TEXTAUSZUG:
# JSP und JavaScript?



## Math55 (20. Jan 2004)

hallo ist es möglich, javascript auf einer jsp seite zu laden? ich hab das gefühl, daß das nicht geht?!!? gibt es eine möglichkeit, einen art mouseover effect mit jsp zu machen? also erst ist ein bild schwarz weiß und dann wenn die maus drauf ist, farbig?

DANKE


----------



## AlArenal (20. Jan 2004)

JSP wird auf dem Server ausgeführt und liefert einmalig pro Aufruf eine Ausgabe und Javascript wird auf dem Client (Webbrowser) ausgeführt.

Wenn du scharf nachdenkst, wirst du dahinterkommen, das das was du dir da scheinbar im Kopf zurechtgedengelt hast, so nicht funktionieren kann.


----------



## Math55 (20. Jan 2004)

mhhh, da könntest du recht haben....alles klar, dann mach ichs anders!!
danke


----------



## el_barto (20. Jan 2004)

kommt drauf an, was man machen will. natürlich kann man javascript in eine jsp einbauen. auswirkungen haben die funktionen dann natürlich nur auf den generierten und im browser angezeigten html-code.


----------



## Math55 (22. Jan 2004)

na ja, ich wollte halt so einen ouseover effekt machen, wenn man über ein bild fährt. aber das scheint nicht zu gehen....


gruß


----------



## el_barto (22. Jan 2004)

das sollte doch eigentlich kein problem sein. hier mal ne variante, die funktionieren sollte. geht sicherlich auch anders.

<script
    type="text/javascript"
    language="JavaScript">
    function changeImage() {
        document.getElementById("image").src="image2.jpg";
    }
</script>

<html>
...





...
</html>


----------



## AlArenal (22. Jan 2004)

Was hat der Mouseover mit JSP zu tun?


----------



## el_barto (22. Jan 2004)

nich wirklich viel. aber solange es halt keiner verschiebt...


----------



## Guest (23. Jan 2004)

JSP ist so ein bloody mess
Entweder html, xml,  java applet oder java servlet.
Ist kein salat.


----------



## acinau (23. Jan 2004)

Ich war das gewesen... habe wieder vergessern einzuloggen,
nicht destoweniger, JSP is nix...


----------



## el_barto (23. Jan 2004)

Anonymous hat gesagt.:
			
		

> JSP ist so ein bloody mess
> Entweder html, xml,  java applet oder java servlet.
> Ist kein salat.



dank frameworks, wie struts, muss es auch keiner werden.


----------

AUFGABEN:
1 – Wo wird JavaScript laut AlArenal im Textauszug ausgeführt?
2 – Schreib aus dem Textauszug die Stelle von „hallo ist es“ bis einschließlich „Client (Webbrowser) ausgeführt.“ wortgetreu ab.

MATERIAL:
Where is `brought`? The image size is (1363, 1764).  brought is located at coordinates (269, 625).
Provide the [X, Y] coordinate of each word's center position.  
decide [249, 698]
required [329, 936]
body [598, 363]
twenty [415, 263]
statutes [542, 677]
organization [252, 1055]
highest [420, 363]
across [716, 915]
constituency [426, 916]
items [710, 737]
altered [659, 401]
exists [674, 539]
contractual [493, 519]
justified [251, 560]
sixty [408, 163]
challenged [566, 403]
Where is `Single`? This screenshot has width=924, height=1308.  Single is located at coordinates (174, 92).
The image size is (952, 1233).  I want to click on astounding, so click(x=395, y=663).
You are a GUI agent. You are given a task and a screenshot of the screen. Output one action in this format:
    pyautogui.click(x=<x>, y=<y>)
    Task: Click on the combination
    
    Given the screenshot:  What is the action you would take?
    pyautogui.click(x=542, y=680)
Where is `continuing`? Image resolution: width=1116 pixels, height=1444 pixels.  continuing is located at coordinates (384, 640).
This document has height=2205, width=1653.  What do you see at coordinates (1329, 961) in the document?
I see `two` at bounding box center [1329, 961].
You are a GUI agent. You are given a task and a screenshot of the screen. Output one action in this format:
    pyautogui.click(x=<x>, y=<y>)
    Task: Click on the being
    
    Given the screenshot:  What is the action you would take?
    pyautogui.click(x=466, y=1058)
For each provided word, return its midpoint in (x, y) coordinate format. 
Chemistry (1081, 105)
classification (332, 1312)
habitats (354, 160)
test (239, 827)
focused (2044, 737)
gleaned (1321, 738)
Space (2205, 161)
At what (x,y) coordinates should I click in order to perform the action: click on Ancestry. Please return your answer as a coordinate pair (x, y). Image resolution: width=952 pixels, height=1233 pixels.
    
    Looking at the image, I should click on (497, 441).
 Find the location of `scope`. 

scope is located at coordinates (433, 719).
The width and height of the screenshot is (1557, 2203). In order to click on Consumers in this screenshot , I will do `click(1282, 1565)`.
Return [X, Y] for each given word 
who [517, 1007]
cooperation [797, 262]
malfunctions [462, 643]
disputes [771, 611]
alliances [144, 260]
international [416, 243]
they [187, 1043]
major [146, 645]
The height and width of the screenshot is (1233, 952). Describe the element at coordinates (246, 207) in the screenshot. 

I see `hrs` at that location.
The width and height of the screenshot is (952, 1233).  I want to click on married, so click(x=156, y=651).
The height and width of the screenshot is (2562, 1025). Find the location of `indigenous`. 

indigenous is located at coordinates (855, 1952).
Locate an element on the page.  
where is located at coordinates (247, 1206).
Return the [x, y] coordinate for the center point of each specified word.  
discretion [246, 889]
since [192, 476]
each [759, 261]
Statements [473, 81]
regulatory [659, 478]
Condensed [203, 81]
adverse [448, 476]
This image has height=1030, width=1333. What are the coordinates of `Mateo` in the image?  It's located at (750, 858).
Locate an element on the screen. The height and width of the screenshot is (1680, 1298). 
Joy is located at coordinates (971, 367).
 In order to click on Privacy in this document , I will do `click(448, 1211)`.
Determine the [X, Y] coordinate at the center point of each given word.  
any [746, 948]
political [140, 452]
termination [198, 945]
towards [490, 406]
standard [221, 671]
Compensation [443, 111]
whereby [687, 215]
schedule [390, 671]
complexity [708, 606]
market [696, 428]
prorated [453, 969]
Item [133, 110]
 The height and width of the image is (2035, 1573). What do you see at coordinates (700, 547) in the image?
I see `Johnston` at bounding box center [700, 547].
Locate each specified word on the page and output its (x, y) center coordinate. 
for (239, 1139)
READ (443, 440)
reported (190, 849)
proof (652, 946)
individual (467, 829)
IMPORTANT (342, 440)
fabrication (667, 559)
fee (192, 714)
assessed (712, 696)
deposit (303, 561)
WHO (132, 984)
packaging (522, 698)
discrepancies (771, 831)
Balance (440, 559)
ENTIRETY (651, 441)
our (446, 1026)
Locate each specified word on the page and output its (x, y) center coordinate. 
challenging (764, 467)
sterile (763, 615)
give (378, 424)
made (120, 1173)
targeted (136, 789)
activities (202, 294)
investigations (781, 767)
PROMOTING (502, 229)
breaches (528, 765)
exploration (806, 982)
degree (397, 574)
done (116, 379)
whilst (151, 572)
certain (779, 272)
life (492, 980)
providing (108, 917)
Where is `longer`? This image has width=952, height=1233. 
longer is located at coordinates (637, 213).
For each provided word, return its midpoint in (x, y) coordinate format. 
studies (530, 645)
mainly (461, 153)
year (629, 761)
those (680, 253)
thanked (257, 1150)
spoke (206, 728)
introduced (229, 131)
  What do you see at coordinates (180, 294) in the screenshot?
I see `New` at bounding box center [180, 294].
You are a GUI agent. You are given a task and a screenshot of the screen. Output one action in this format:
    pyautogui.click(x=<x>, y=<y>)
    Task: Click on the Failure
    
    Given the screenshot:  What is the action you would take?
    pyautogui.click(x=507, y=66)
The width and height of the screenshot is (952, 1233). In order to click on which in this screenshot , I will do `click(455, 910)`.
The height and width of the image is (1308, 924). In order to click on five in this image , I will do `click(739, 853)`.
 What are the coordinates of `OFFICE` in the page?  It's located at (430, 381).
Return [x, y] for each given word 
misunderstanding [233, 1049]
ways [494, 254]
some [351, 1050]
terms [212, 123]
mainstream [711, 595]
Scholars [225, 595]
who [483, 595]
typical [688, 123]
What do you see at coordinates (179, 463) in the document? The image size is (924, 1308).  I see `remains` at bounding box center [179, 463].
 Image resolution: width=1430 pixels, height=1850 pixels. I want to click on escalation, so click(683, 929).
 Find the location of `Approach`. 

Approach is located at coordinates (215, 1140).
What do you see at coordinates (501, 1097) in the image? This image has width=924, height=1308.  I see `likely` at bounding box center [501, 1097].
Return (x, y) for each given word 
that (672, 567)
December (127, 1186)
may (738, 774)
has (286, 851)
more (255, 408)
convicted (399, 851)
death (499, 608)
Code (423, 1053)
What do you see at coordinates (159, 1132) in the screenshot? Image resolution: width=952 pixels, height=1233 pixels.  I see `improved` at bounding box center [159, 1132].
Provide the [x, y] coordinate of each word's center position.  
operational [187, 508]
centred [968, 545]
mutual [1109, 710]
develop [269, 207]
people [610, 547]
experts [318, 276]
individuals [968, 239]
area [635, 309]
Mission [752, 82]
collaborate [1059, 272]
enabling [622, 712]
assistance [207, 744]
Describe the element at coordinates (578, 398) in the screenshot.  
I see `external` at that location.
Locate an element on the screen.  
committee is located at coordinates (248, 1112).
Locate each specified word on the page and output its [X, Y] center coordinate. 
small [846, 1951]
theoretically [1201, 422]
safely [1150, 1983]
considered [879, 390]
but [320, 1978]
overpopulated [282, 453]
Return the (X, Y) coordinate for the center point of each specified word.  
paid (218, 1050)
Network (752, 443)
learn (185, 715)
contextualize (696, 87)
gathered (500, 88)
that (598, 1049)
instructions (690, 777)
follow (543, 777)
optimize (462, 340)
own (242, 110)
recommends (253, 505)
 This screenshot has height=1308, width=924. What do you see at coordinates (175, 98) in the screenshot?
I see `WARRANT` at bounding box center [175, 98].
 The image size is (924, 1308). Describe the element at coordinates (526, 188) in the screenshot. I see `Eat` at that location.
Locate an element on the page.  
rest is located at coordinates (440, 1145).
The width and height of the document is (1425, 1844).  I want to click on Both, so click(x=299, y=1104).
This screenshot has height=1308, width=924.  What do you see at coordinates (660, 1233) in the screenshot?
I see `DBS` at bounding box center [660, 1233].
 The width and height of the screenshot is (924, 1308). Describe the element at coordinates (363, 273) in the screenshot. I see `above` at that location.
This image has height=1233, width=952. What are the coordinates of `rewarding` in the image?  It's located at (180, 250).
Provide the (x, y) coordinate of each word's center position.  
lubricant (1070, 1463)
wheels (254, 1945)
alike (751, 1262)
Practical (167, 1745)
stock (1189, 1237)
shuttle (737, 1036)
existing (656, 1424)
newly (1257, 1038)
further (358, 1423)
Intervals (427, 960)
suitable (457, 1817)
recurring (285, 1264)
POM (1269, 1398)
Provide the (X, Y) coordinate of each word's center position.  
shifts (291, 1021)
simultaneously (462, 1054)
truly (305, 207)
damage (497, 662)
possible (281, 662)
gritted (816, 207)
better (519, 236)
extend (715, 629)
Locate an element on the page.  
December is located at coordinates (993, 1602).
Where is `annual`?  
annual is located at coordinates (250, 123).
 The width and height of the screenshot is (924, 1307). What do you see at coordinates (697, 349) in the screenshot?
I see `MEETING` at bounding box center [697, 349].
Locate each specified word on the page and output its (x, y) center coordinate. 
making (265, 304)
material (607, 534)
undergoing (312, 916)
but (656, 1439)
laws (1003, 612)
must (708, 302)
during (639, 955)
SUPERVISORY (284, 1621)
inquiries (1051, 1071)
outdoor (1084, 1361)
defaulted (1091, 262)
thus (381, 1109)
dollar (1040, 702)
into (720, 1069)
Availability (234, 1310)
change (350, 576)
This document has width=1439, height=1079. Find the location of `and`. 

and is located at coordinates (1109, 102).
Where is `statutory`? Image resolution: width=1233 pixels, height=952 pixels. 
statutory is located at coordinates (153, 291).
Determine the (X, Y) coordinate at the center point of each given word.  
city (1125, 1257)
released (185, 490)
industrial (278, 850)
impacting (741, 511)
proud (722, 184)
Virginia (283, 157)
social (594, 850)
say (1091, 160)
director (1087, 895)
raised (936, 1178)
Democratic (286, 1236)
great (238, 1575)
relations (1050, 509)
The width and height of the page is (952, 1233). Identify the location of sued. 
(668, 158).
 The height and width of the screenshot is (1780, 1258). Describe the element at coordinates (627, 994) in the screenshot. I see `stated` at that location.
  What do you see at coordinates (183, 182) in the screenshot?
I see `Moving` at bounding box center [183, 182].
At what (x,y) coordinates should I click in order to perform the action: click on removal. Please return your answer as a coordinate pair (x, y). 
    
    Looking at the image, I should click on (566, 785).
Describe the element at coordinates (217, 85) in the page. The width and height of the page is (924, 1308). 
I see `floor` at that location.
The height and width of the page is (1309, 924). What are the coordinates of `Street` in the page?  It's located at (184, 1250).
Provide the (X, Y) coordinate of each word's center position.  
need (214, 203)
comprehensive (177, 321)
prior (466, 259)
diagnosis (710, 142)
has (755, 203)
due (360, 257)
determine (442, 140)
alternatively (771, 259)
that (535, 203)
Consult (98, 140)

ERGEBNISSE JE AUFGABE:
1 – Auf dem Client, also im Webbrowser.

2 –
hallo ist es möglich, javascript auf einer jsp seite zu laden? ich hab das gefühl, daß das nicht geht?!!? gibt es eine möglichkeit, einen art mouseover effect mit jsp zu machen? also erst ist ein bild schwarz weiß und dann wenn die maus drauf ist, farbig?

DANKE


----------



## AlArenal (20. Jan 2004)

JSP wird auf dem Server ausgeführt und liefert einmalig pro Aufruf eine Ausgabe und Javascript wird auf dem Client (Webbrowser) ausgeführt.